Déclaration isolée d’une catholique de gauche, dira-t-on. Mais elle a du poids. Mary McAleese a figuré parmi les « femmes les plus influentes » répertoriées par Time ; elle bénéficie, dans le monde qui est le nôtre, d’une reconnaissance qui salue précisément son libéralisme philosophique. Elle possède de son point de vue une qualité incomparable, celle d’être catholique et de se revendiquer toujours comme telle, tout en affichant une forte volonté de restructurer le catholicisme pour l’accommoder au monde actuel. A partir des déclarations comme la sienne, on peut peaufiner le champ d’application des droits de l’homme, développement tout naturel lorsqu’on pense que la Révolution française a d’emblée interdit les vœux religieux au nom de la liberté : nous sommes ici dans la même logique.
 

Et voilà les droits de l’homme pour empêcher le baptême – la logique de 1789

 
Mary McAleese a ainsi affirmé que le baptême des petits enfants entraîne une adhésion « forcée » à l’Eglise catholique. Ces enfants, a-t-elle déclaré au cours de son entretien, sont « essentiellement des conscrits infantiles contraints à des obligations d’obéissance tout au long de leur vie ».
 
Sans aller jusqu’à nier les effets spirituels du baptême – la libération du peché originel et le don de la foi – elle a ajouté : « Ce sont des choses spirituelles. Mais il ne faut pas oublier l’autre aspect, comme on le fait souvent : si les parents sont catholiques et qu’on est baptisé dans une église catholique, le bébé devient membre de l’Eglise catholique à vie – selon l’enseignement de l’Eglise – avec tous les droits et obligations y afférant. »
————
» **Tâche A**: Recopiez, dans l'extrait sur Mary McAleese et le baptême, le passage qui débute par les mots contenant « Déclaration isolée d’une » et s'achève sur « la même logique. ».
» **Tâche B**: Poursuivez l'extrait sur les propos de Mary McAleese concernant le baptême, à partir de l'endroit où il s'arrête.
Les lignes ci-dessous sont sans rapport avec l'extrait.

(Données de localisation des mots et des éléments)
————
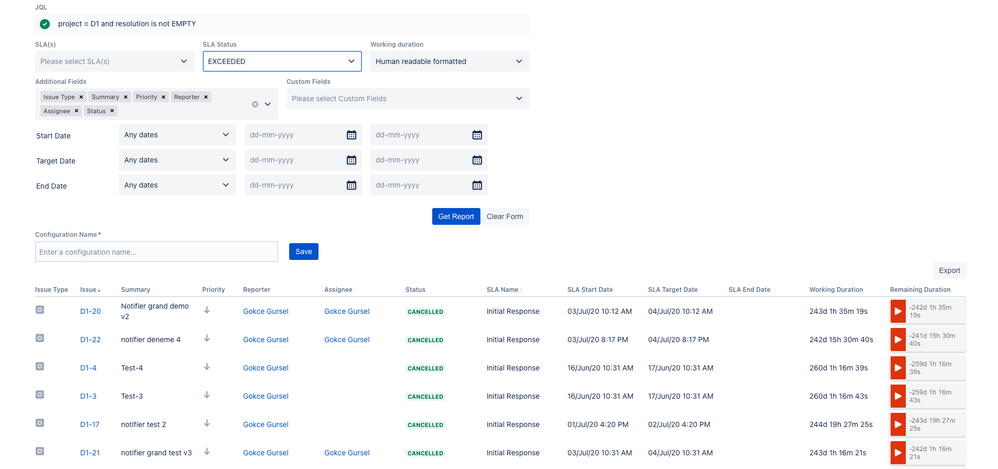Click the issue type icon for D1-22 row
This screenshot has width=998, height=469.
pos(40,338)
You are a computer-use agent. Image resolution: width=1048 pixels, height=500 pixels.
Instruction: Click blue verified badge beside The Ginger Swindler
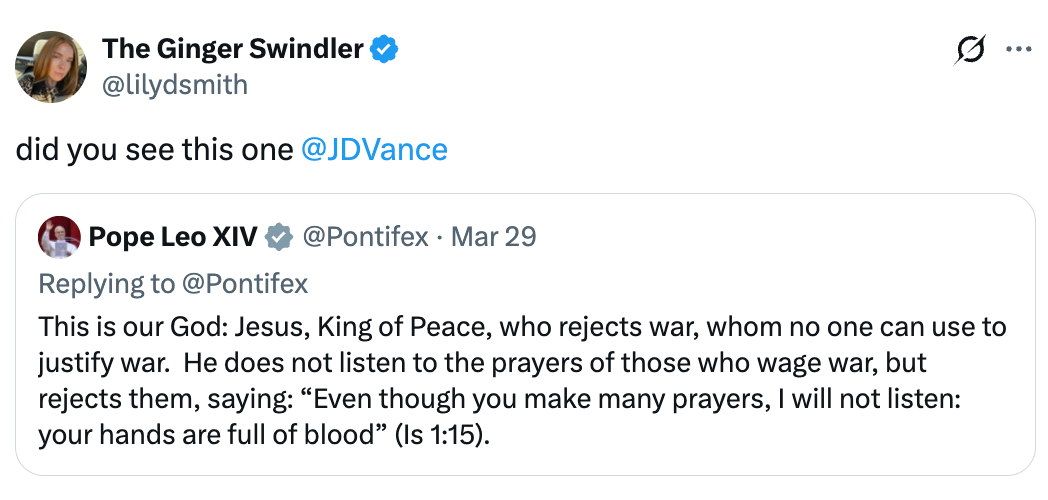tap(386, 48)
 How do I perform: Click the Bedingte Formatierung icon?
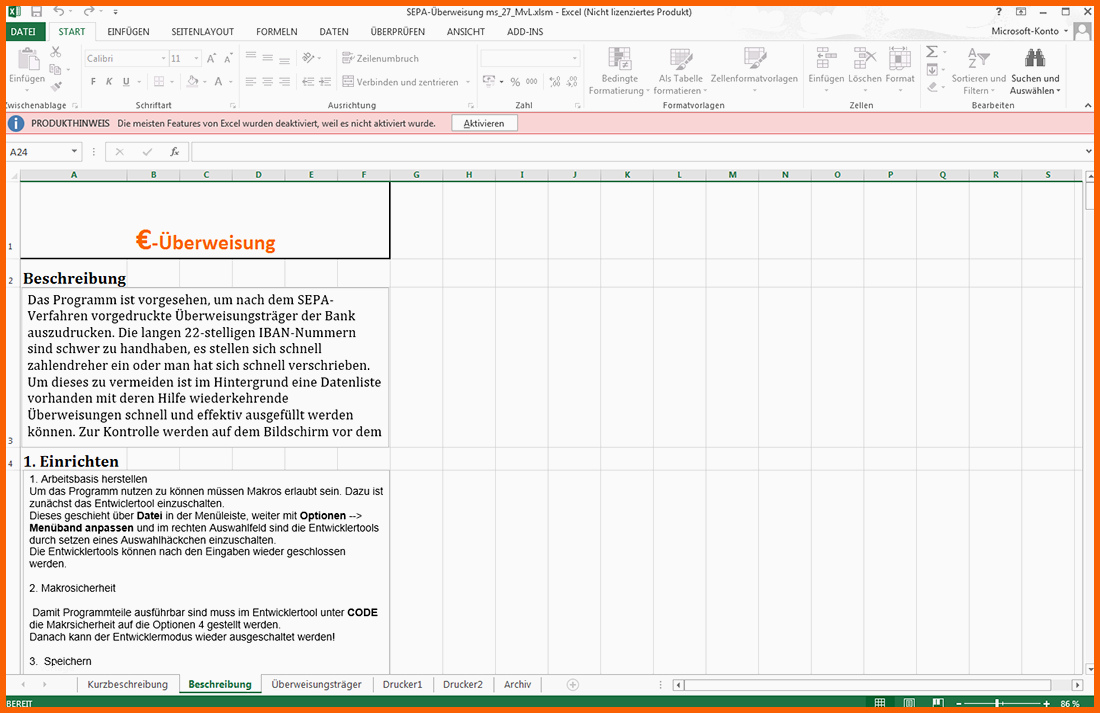620,58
————
» **Résultat final A**:
Déclaration isolée d’une catholique de gauche, dira-t-on. Mais elle a du poids. Mary McAleese a figuré parmi les « femmes les plus influentes » répertoriées par Time ; elle bénéficie, dans le monde qui est le nôtre, d’une reconnaissance qui salue précisément son libéralisme philosophique. Elle possède de son point de vue une qualité incomparable, celle d’être catholique et de se revendiquer toujours comme telle, tout en affichant une forte volonté de restructurer le catholicisme pour l’accommoder au monde actuel. A partir des déclarations comme la sienne, on peut peaufiner le champ d’application des droits de l’homme, développement tout naturel lorsqu’on pense que la Révolution française a d’emblée interdit les vœux religieux au nom de la liberté : nous sommes ici dans la même logique.

» **Résultat final B**:
 
« On ne peut pas vraiment imposer des obligations à des personnes qui ont à peine quinze jours ; on ne peut pas leur dire à sept ou huit ans, ou à 14, ou à 19 : “Voilà les termes du contrat, voilà ce pour quoi vous avez signé”, parce que la vérité, c’est qu’ils ne l’ont pas fait. Les parents peuvent les guider, leur donner une orientation, mais ils ne peuvent pas leur imposer, et ce que l’Eglise a échoué à faire, c’est de reconnaître qu’il y a un moment où nos jeunes, devenus adultes après avoir été baptisés dans l’Eglise et élevés dans la foi, puissent avoir la possibilité de dire : “Je valide tout cela” ou “Je le répudie” », a-t-elle poursuivi.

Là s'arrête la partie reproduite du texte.